Would you restate every entry that follows, word for word, and leave out the pictures?

########

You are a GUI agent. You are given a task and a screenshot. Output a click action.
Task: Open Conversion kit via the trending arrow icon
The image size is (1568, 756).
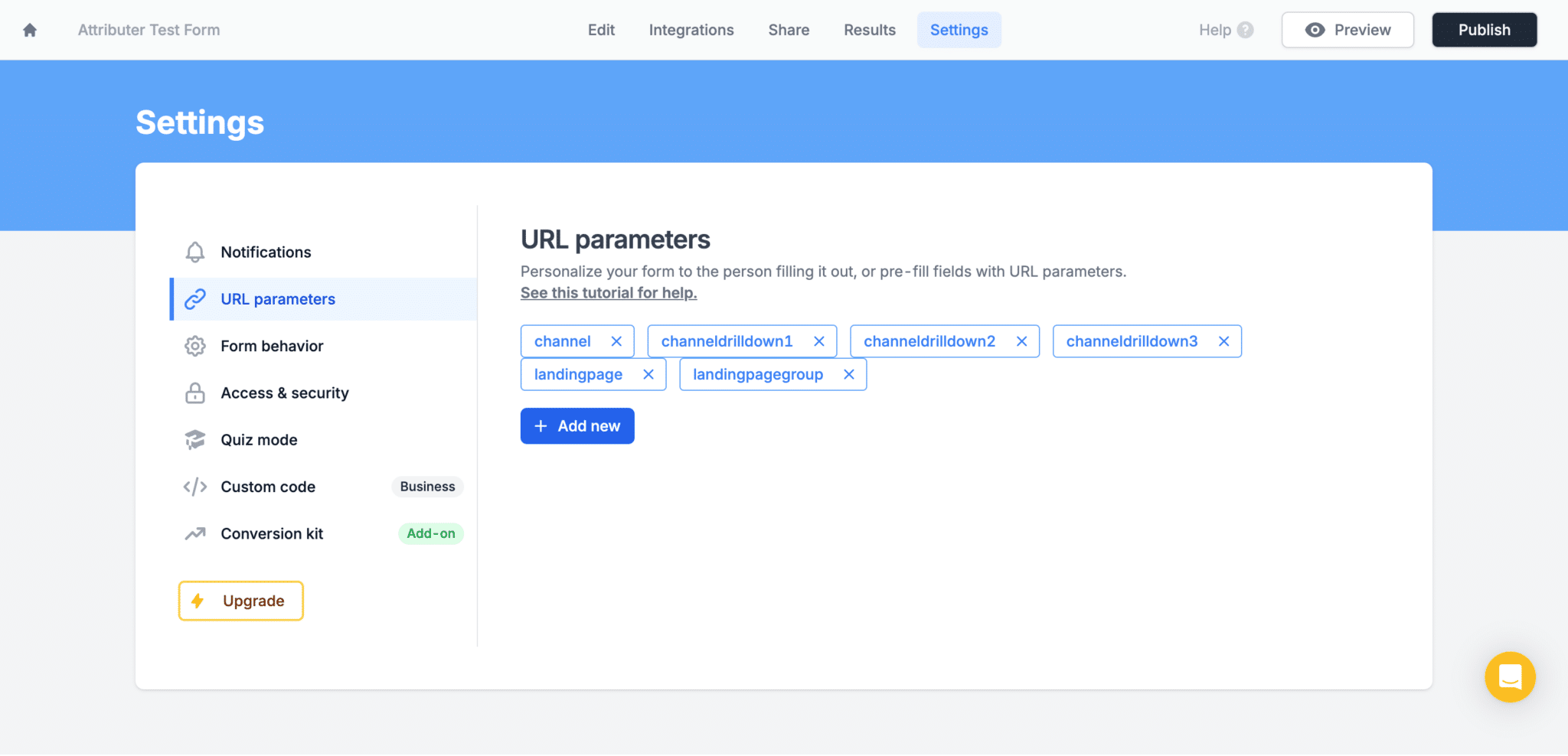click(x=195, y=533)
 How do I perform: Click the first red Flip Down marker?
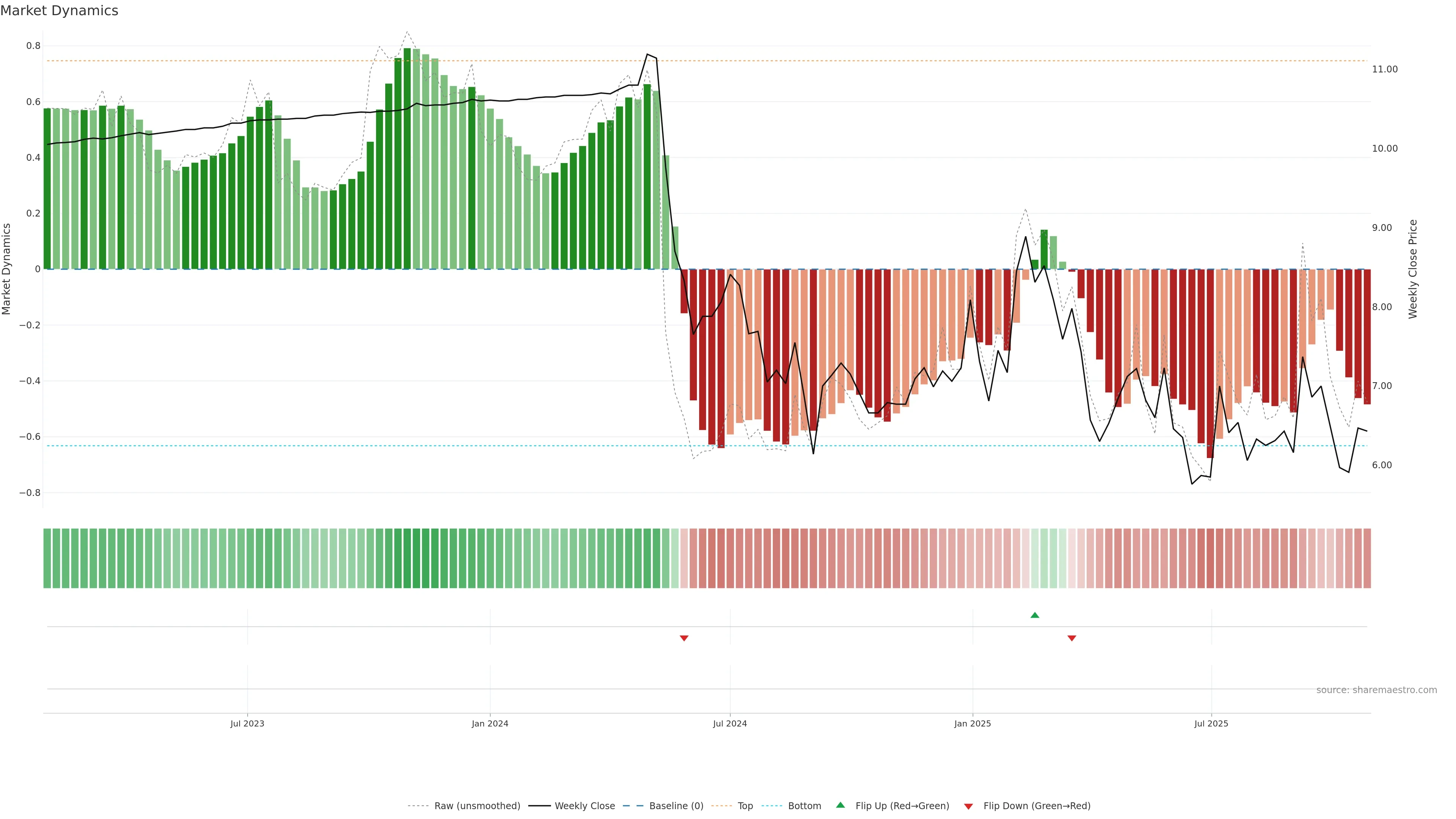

########

(Output for this exercise)
You are a GUI agent. You are given a task and a screenshot. Output a click action.
Task: Open Conversion kit via the trending arrow icon
The image size is (1568, 756).
click(x=195, y=533)
 How do I perform: Click the first red Flip Down marker?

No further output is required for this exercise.